## [Text provided]
━━━━━━━━━━━━━━━━

Climate and Altitude Gradients


As we have seen, biomes and formation classes change along with climate. Figure 9.34 shows three continental transects that illustrate this principle.

The upper transect stretches from the Equator to the Tropic of Cancer in Africa. Across this region, climate ranges through all four low-latitude climates: wet equatorial, monsoon and trade-wind coastal, wet-dry tropical , and dry tropical . Vegetation grades from equatorial rainforest, savanna woodland, and savanna grassland to tropical scrub and tropical desert. The middle transect is a composite from the Tropic of Cancer to the Arctic Circle in Africa and Eurasia.

Vegetation transects

Climates include many of the mid- and high-latitude types: dry subtropical, Mediterranean, moist continental , boreal forest, and tundra. The vegetation cover grades from tropical desert through subtropical steppe to sclerophyll forest in the Mediterranean. Farther north is the midlatitude deciduous forest in the region of moist continental climate, which grades into boreal needleleaf forest, subarctic woodland, and finally tundra.

The lower transect ranges across the United States, from Nevada to Ohio. On this transect, the climate begins as dry midlatitude. Precipitation gradually increases eastward, reaching moist continental near the Mississippi River. The vegetation changes from midlatitude desert and steppe to short-grass prairie, tallgrass prairie, and midlatitude deciduous forest.

━━━━━━━━━━━━━━━━

## [Problem to solve]
Translate this sentence from the text on climate and altitude gradients into Spanish: "The lower transect ranges across the United States, from Nevada to Ohio." You do not need the items to complete the task.

## [Entries supplied]
━━━━━━━━━━━━━━━━

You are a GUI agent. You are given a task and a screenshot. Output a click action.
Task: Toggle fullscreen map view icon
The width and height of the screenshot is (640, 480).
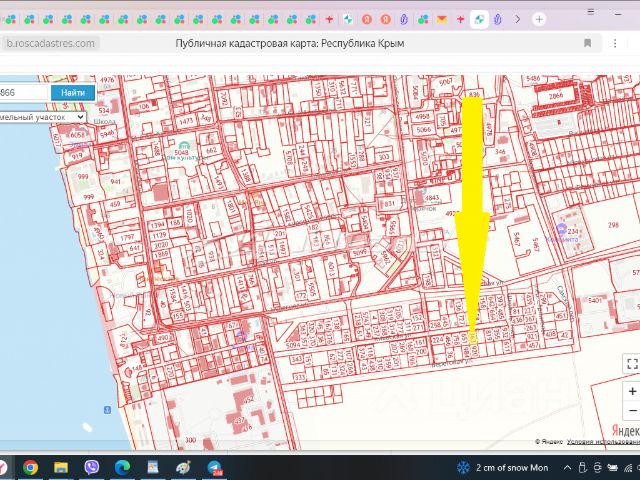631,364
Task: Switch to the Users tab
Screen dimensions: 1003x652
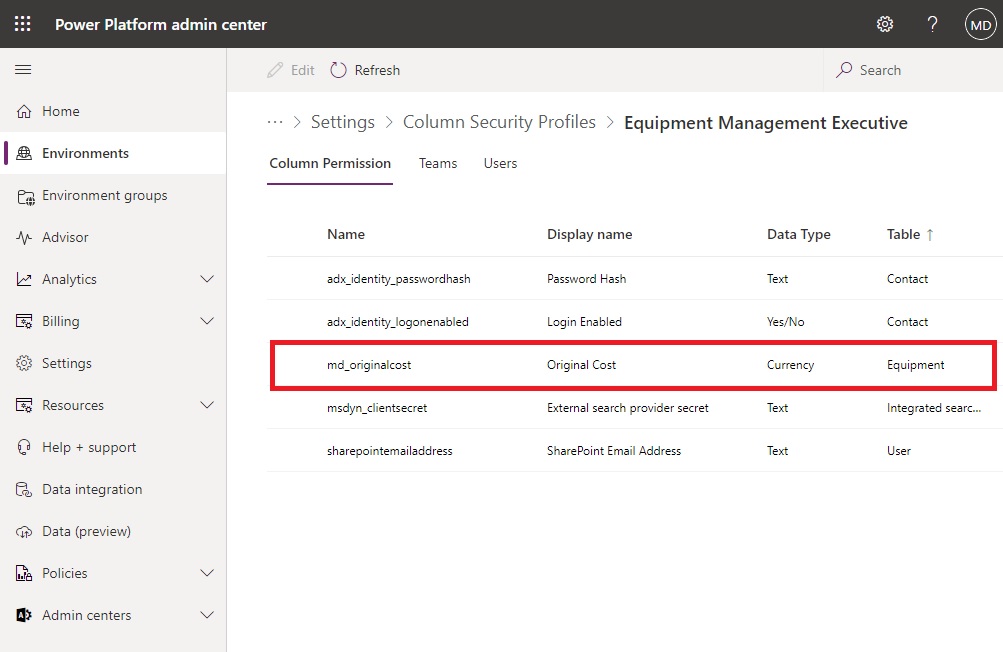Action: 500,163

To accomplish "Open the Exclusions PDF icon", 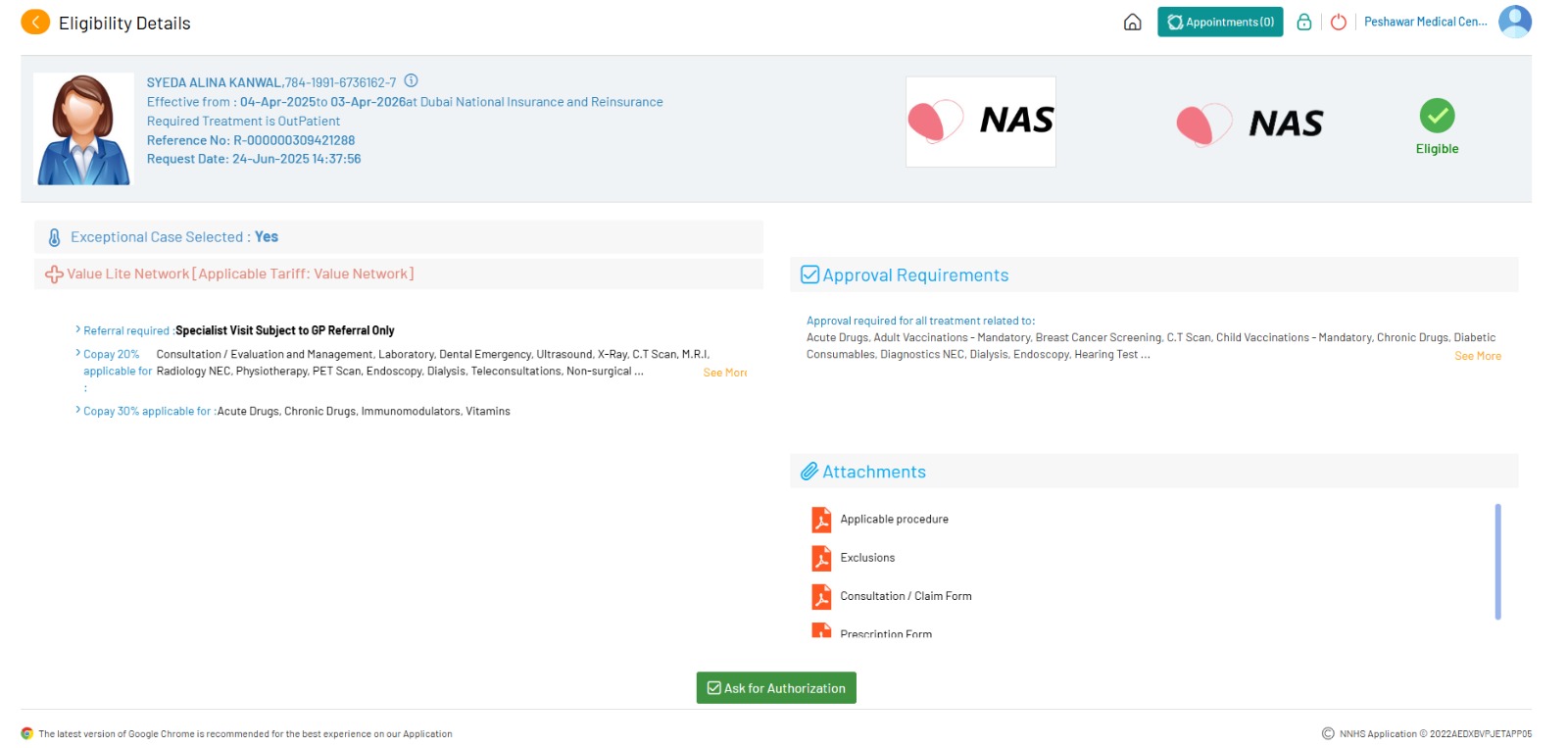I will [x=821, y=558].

━━━━━━━━━━━━━━━━

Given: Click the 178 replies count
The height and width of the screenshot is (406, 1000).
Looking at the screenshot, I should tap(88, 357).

━━━━━━━━━━━━━━━━

## [Answer below]
El transecto inferior atraviesa los Estados Unidos, desde Nevada hasta Ohio.